Trajectories of self-management and independence in youth with spina bifida: Demographic predictors of growth

Abstract

Aim

The purpose of this study was to examine the trajectories of condition and independent living self-management in youth with spina bifida (SB).

Methods

A diverse sample of adolescents and young adults (AYAs) with SB completed the Adolescent/Young Adult Self-Management and Independence Scale (AMIS-II) across four time points. Parents reported on demographic characteristics including age, sex, race/ethnicity, and family income. Growth in self-management and its subscales (condition and independent living) were estimated using linear mixed-effect models as a function of respondents' demographics.

Results

This study included 99 respondents age 18 to 27 years old. About half were female (52.5%) and White (52.5%); 15.2% were Black, and about a third were Hispanic/Latino (32.3%). Eighty-seven AYAs (87.9%) had myelomeningocele. The lesion level was 31.3% sacral, 48.5% lumbar and 18.2% thoracic.
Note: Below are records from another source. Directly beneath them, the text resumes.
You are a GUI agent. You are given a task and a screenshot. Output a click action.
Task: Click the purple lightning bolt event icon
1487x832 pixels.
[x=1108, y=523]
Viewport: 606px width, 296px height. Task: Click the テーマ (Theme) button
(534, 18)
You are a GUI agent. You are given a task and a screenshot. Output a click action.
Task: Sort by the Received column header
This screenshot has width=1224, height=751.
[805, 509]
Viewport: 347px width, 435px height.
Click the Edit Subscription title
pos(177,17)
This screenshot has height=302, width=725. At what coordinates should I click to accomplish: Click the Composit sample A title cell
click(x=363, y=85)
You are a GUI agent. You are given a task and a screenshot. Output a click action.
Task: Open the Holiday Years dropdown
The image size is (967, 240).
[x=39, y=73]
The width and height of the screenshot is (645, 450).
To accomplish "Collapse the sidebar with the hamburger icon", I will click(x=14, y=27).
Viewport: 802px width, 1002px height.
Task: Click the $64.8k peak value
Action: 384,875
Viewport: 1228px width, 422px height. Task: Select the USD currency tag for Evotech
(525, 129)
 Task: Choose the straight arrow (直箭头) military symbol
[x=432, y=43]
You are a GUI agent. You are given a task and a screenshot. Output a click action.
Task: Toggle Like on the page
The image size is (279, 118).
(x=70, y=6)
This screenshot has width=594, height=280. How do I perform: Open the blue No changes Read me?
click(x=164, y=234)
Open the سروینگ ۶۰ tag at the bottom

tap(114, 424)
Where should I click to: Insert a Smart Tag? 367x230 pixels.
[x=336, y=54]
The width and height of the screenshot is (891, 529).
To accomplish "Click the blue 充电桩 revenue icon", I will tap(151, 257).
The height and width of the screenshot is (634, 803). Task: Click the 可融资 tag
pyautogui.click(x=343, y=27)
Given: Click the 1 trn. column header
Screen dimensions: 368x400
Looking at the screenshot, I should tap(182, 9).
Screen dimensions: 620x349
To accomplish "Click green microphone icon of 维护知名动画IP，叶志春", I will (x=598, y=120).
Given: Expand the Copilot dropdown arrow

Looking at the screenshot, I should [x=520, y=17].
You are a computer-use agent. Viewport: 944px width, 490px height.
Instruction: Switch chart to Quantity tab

A third of the families earned less than 50K. Overall, self-management growth was dependent on age, sex, and race/ethnicity, but not income. Growth in condition self-management depended on sex; only males demonstrated increasing growth ( $\hat{\beta }$ = 0.11, p < 0.001). Black participants endorsed higher increasing total and condition self-management when compared with White ( $\hat{\beta }$_diff = 0.17 and 0.17, respectively, both p < 0.05) and Hispanic/Latino ( $\hat{\beta }$_diff = 0.18 and 0.21, respectively, both p = 0.02) respondents.

Conclusion

This study provides evidence of differences in growth of self-management by demographic/social determinants of health. Possible reasons for differences are discussed. Predictors of changes in self-management behaviours over time in young adults with SB can identify subgroups in need of further study.